Set exercise: Recast the material as a JSON list of strings, one string per line, starting at its first line and ending at the line containing "Action: pos(84,289)". Leave out blank lines.

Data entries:
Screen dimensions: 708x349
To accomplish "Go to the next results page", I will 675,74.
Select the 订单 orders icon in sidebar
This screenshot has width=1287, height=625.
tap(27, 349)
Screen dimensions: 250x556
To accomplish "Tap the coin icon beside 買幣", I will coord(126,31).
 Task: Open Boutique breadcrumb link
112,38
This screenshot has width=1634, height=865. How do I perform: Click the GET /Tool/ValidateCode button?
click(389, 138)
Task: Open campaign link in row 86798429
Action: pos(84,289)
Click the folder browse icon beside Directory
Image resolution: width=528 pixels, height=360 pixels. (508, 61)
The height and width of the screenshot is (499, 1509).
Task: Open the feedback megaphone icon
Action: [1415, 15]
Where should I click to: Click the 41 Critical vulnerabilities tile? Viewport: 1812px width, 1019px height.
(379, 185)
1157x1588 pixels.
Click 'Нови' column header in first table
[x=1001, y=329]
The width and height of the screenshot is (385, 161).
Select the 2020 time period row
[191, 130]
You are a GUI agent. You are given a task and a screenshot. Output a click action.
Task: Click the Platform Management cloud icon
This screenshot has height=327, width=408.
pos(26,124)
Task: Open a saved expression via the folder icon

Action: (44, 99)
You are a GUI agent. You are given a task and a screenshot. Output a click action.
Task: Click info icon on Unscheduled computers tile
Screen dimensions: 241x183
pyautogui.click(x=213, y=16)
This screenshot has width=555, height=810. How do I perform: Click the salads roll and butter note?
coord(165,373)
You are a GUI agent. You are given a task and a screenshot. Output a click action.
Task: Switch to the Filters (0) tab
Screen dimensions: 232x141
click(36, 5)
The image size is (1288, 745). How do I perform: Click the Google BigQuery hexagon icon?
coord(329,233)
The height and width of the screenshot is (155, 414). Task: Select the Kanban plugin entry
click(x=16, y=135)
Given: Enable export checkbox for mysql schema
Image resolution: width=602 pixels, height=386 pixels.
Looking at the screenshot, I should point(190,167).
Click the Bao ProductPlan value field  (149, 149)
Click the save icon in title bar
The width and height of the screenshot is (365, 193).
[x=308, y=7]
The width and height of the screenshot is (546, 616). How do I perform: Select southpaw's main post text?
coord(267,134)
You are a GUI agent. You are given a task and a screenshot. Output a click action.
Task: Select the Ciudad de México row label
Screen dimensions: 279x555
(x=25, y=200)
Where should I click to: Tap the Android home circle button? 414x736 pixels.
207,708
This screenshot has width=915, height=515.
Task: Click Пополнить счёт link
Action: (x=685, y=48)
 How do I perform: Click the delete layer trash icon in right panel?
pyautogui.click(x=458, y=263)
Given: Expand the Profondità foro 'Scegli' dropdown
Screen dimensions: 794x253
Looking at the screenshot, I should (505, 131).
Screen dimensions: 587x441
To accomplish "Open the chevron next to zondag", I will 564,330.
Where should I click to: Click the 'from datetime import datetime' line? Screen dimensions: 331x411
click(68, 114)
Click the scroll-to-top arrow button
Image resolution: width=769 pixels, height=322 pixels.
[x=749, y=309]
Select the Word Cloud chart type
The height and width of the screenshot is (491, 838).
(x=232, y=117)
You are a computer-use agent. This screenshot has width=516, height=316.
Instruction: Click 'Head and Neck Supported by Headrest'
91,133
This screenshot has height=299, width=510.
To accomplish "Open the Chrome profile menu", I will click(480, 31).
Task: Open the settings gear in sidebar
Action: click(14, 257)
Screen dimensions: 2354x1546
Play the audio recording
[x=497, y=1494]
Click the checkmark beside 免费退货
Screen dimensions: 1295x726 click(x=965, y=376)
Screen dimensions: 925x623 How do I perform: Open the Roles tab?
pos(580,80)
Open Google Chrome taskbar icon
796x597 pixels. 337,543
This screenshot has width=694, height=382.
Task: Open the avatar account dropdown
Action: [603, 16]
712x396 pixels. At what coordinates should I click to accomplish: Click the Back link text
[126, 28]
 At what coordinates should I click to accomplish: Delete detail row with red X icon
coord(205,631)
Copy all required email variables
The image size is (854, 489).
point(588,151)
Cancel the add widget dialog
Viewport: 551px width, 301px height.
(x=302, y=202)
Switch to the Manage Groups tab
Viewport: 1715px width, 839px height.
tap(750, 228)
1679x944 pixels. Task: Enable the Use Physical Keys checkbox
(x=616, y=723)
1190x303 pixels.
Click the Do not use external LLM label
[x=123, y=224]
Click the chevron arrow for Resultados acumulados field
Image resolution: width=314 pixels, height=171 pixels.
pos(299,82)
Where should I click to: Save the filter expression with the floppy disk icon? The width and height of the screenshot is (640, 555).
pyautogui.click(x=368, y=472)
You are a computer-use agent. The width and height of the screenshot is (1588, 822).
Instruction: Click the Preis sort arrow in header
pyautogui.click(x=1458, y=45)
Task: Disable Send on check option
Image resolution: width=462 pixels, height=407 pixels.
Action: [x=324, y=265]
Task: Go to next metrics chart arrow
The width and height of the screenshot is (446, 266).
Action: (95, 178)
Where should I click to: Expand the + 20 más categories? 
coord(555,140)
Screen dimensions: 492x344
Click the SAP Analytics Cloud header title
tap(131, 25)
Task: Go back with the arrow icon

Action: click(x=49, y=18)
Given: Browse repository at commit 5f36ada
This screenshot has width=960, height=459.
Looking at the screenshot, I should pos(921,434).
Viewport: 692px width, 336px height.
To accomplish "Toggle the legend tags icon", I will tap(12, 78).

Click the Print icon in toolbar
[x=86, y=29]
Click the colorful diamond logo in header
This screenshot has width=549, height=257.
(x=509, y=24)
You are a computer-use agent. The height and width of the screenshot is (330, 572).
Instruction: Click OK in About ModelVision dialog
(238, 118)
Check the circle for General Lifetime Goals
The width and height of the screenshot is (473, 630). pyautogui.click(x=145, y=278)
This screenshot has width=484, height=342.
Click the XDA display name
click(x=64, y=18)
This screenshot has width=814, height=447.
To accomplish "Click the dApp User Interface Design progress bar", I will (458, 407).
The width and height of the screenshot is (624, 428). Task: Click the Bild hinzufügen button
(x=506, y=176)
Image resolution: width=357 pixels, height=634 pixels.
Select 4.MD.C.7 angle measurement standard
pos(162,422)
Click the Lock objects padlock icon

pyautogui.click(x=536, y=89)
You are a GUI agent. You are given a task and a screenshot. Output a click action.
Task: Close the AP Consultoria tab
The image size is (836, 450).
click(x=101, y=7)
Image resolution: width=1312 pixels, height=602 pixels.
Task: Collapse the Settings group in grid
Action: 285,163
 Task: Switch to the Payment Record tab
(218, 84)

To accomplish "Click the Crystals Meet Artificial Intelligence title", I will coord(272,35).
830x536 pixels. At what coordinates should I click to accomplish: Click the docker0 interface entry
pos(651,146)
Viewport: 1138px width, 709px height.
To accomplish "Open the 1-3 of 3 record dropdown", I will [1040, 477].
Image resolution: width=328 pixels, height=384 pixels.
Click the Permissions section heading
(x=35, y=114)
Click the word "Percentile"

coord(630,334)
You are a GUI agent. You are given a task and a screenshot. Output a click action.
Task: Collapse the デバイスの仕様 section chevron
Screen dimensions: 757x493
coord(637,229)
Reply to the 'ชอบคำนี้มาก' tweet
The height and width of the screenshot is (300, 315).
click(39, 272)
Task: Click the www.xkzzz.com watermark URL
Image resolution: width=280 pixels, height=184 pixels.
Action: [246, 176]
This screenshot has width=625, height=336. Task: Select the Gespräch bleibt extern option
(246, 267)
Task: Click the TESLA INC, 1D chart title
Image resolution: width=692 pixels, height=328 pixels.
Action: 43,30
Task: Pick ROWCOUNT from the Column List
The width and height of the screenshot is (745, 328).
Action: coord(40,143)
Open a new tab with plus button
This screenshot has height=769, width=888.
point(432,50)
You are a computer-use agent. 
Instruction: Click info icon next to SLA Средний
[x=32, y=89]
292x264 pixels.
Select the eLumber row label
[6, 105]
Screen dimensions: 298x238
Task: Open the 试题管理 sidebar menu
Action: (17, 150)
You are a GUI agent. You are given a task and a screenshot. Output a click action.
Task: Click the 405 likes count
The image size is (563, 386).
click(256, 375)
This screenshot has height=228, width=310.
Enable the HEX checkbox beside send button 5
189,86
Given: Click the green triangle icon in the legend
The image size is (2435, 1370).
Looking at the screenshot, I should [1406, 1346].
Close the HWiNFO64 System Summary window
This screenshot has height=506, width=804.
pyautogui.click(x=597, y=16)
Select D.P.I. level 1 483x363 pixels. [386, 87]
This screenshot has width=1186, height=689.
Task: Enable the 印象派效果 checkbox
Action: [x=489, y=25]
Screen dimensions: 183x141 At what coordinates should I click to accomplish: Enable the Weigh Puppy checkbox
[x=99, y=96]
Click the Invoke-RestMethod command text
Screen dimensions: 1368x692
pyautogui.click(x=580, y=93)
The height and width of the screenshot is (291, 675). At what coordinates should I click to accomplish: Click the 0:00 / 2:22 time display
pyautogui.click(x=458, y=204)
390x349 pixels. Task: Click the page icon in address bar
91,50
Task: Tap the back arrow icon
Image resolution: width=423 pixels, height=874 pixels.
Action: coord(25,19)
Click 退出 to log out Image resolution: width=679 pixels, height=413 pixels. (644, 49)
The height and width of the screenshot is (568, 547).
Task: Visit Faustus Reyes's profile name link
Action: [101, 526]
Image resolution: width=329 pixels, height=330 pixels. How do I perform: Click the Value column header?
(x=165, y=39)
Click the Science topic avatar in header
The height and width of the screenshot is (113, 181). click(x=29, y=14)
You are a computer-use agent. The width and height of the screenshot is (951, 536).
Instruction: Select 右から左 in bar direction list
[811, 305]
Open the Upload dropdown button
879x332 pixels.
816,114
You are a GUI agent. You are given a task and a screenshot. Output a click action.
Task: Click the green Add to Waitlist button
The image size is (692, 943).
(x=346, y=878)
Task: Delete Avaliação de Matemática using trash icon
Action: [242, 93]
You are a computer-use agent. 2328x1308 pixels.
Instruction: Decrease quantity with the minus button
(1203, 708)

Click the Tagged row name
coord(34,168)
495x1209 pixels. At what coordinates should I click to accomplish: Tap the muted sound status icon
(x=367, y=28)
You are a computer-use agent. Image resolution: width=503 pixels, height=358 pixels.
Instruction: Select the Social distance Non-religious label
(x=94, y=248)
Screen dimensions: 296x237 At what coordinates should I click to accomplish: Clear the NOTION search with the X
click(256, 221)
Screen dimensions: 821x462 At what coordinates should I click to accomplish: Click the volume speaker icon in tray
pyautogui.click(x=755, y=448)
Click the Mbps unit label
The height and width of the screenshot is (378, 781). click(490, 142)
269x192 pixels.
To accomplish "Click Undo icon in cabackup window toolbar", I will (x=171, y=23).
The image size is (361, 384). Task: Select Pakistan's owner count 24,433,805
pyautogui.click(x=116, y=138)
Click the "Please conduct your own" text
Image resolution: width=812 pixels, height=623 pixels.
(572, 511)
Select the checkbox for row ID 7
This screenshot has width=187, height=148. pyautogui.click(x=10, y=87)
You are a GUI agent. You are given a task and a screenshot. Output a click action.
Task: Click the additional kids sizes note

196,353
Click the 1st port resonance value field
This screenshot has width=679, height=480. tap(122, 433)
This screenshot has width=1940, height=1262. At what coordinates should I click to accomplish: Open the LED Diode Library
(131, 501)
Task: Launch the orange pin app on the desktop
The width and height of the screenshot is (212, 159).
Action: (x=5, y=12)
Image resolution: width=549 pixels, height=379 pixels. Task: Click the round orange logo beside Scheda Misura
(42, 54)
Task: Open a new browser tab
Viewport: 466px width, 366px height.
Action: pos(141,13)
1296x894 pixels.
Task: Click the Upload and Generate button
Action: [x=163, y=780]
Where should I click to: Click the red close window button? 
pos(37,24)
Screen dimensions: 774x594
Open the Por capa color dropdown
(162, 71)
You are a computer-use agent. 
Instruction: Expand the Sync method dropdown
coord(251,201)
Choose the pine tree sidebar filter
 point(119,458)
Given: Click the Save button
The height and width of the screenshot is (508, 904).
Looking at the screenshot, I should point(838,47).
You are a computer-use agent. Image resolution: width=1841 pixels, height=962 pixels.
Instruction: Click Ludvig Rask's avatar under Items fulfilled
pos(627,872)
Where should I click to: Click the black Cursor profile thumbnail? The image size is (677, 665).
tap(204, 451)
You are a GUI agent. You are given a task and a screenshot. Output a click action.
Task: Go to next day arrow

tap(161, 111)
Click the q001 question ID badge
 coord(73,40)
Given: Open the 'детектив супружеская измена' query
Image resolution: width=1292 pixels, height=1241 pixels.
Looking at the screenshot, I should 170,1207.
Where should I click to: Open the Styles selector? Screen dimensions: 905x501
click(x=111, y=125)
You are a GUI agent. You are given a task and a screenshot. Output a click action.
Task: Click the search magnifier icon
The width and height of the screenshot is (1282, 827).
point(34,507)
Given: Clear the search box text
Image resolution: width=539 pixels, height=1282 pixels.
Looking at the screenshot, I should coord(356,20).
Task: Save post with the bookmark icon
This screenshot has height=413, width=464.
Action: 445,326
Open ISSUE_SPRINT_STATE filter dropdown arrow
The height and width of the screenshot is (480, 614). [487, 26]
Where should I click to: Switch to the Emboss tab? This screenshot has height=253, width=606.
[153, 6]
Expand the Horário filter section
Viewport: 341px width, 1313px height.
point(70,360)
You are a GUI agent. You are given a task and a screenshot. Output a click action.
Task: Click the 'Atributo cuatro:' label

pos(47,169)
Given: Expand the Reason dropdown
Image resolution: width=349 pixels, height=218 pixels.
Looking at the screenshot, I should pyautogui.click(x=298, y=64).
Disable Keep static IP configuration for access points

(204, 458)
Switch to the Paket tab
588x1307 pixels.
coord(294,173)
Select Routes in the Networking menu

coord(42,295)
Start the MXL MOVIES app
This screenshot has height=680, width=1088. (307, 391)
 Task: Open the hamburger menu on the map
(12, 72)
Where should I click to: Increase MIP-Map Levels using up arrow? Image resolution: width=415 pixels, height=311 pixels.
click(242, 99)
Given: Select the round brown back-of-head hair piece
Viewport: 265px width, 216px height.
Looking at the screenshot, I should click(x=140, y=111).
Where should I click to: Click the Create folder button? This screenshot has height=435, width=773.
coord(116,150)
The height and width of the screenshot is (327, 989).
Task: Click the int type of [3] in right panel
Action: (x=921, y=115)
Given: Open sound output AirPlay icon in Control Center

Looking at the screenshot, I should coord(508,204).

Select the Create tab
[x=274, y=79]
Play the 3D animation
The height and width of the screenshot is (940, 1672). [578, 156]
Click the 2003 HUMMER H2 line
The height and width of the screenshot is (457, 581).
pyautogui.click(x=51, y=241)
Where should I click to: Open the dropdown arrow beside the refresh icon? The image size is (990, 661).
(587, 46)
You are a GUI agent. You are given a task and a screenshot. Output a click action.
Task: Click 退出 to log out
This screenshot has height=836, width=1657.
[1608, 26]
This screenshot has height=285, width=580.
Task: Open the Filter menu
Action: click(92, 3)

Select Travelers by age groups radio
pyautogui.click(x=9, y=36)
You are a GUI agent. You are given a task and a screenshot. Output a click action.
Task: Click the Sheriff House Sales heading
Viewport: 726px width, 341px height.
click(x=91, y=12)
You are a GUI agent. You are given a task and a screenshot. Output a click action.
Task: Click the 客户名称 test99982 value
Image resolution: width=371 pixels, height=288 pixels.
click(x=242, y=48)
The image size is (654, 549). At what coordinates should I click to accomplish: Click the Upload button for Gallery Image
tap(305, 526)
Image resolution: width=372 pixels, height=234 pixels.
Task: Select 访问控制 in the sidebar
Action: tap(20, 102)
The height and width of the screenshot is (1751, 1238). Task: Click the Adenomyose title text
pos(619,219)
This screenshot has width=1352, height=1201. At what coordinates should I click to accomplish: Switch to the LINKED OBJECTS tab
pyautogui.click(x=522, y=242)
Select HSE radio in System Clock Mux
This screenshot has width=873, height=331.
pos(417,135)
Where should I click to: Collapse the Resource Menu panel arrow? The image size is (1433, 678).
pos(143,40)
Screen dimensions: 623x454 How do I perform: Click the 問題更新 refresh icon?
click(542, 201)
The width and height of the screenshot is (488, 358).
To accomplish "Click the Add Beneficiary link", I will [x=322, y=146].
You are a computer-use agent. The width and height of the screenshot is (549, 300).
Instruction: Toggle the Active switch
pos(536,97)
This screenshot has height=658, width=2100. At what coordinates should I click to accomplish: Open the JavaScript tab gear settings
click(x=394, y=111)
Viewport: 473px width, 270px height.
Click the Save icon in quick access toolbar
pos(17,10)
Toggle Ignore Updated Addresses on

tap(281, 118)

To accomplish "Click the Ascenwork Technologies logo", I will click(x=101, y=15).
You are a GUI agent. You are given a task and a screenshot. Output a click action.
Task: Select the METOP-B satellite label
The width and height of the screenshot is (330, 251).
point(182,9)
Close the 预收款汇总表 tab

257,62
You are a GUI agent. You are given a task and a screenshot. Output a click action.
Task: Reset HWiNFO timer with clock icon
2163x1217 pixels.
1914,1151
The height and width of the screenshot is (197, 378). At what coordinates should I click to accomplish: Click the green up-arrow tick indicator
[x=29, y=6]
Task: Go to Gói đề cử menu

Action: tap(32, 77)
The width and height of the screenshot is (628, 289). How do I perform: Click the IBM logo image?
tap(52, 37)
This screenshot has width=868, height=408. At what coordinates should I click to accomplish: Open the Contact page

In response:
[
  "Screen dimensions: 708x349",
  "To accomplish \"Go to the next results page\", I will 675,74.",
  "Select the 订单 orders icon in sidebar",
  "This screenshot has width=1287, height=625.",
  "tap(27, 349)",
  "Screen dimensions: 250x556",
  "To accomplish \"Tap the coin icon beside 買幣\", I will coord(126,31).",
  " Task: Open Boutique breadcrumb link",
  "112,38",
  "This screenshot has width=1634, height=865. How do I perform: Click the GET /Tool/ValidateCode button?",
  "click(389, 138)",
  "Task: Open campaign link in row 86798429",
  "Action: pos(84,289)"
]